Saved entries

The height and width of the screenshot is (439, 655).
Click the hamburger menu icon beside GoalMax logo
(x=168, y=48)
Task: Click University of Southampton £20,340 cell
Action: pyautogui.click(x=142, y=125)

Brief = This exercise requires all the entries to be written out again exactly.

Solution to this problem =
The height and width of the screenshot is (439, 655).
Click the hamburger menu icon beside GoalMax logo
(x=168, y=48)
Task: Click University of Southampton £20,340 cell
Action: pyautogui.click(x=142, y=125)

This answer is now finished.